**Task item**.
The answer must be an exact copy of the lines from the one containing "Screen dimensions: 980x558" through the last line of the records, with no pictures.

**Stored dataset items**.
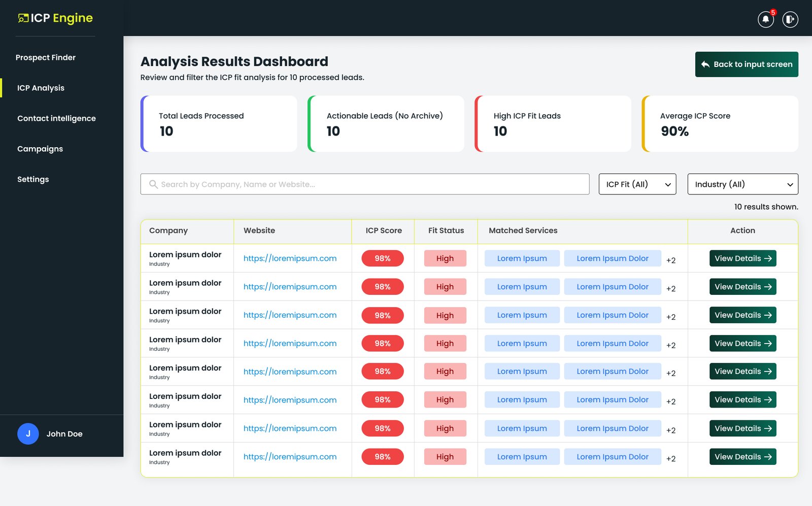Click John Doe's avatar circle
Viewport: 812px width, 506px height.
click(x=28, y=434)
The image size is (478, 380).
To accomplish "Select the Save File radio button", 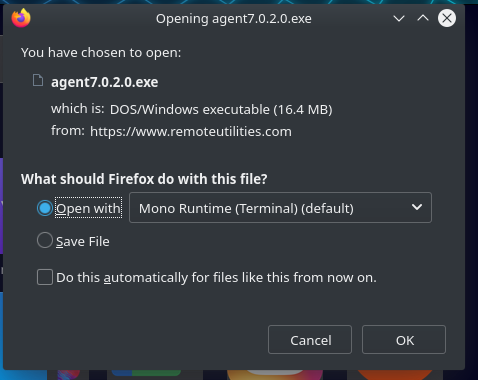I will point(45,240).
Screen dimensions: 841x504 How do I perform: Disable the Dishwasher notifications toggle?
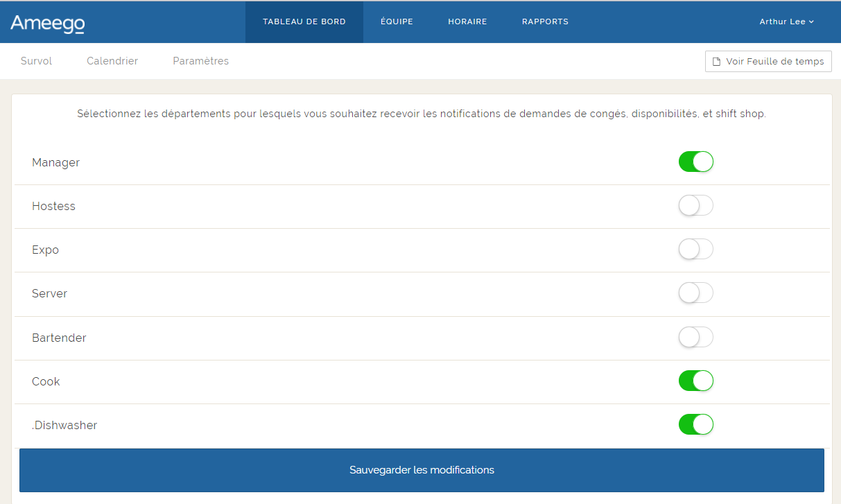click(695, 424)
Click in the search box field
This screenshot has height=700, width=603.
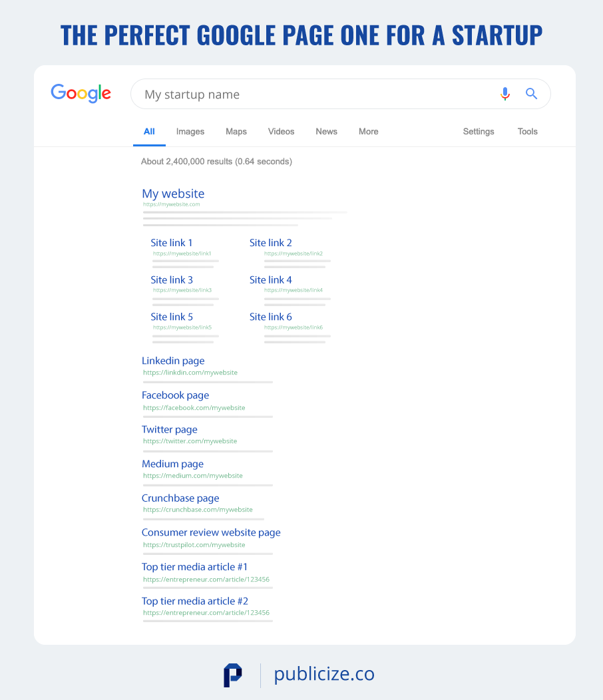click(x=313, y=94)
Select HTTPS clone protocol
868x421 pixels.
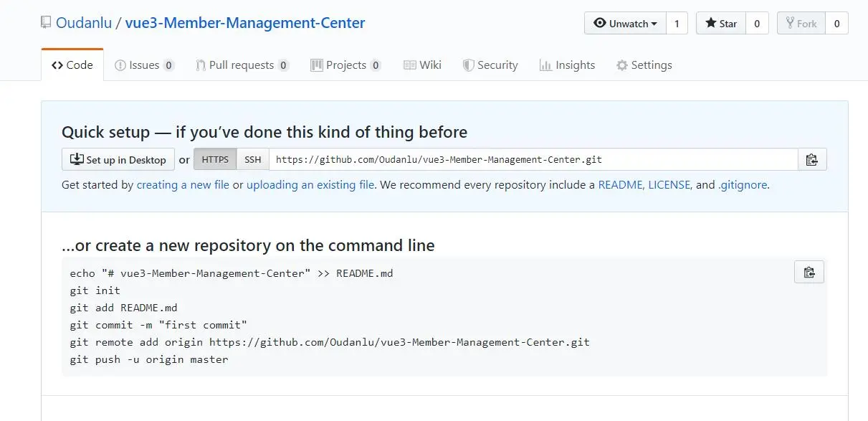215,160
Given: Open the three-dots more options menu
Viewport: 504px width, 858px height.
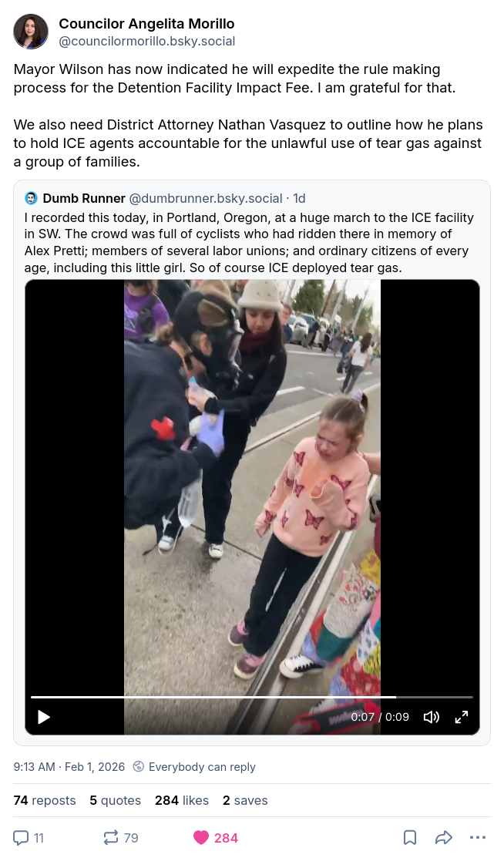Looking at the screenshot, I should (x=478, y=838).
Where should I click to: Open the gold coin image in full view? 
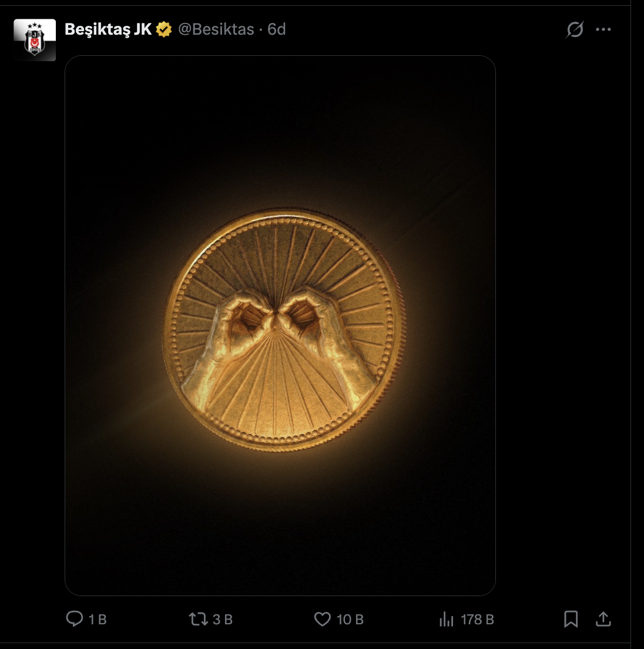tap(280, 325)
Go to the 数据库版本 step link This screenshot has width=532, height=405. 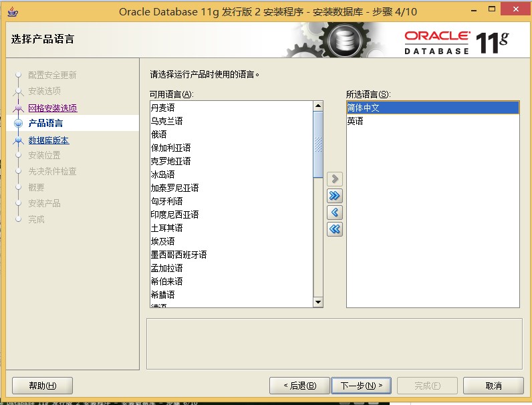48,140
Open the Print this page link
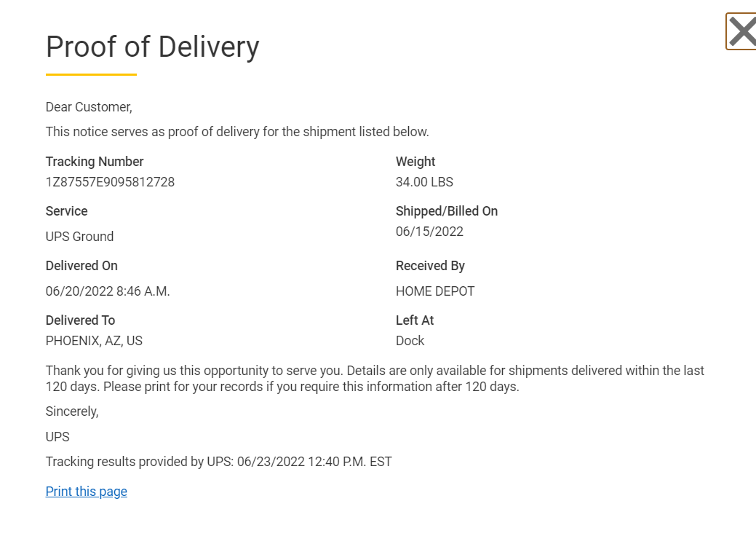The image size is (756, 536). [87, 491]
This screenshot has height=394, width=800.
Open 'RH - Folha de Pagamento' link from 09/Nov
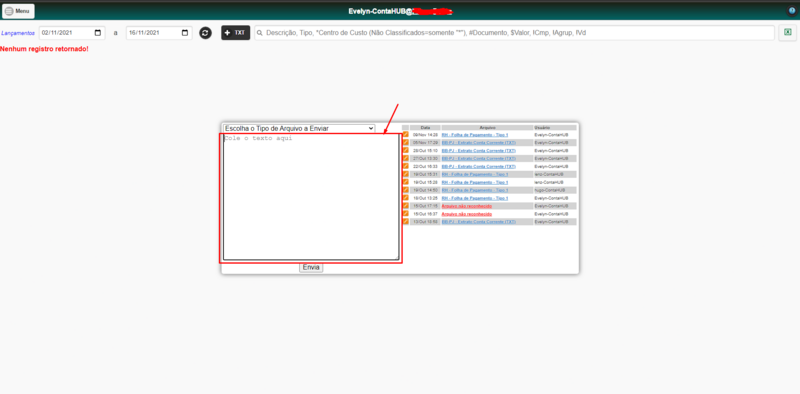[x=474, y=135]
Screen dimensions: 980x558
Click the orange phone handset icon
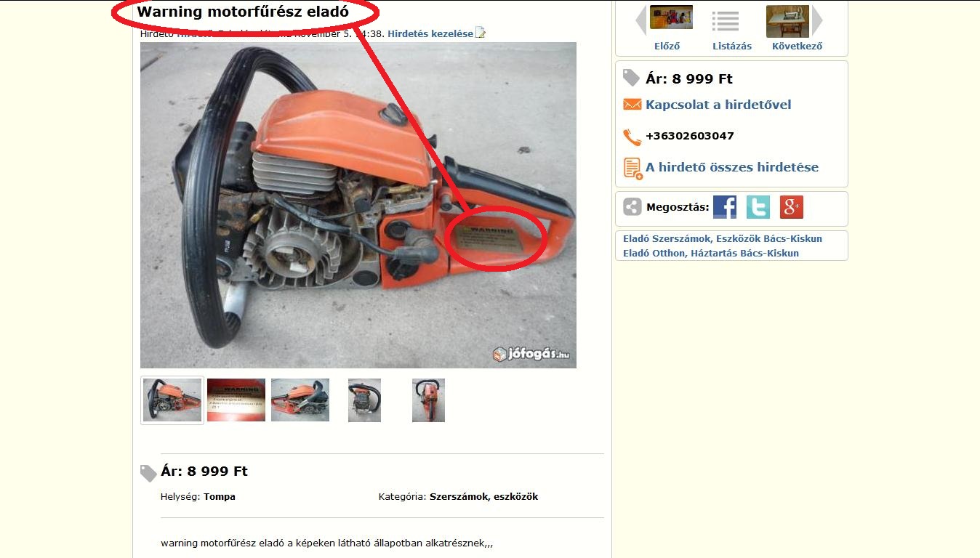[632, 137]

**Written response**.
Screen dimensions: 980x558
Click the orange phone handset icon
[632, 137]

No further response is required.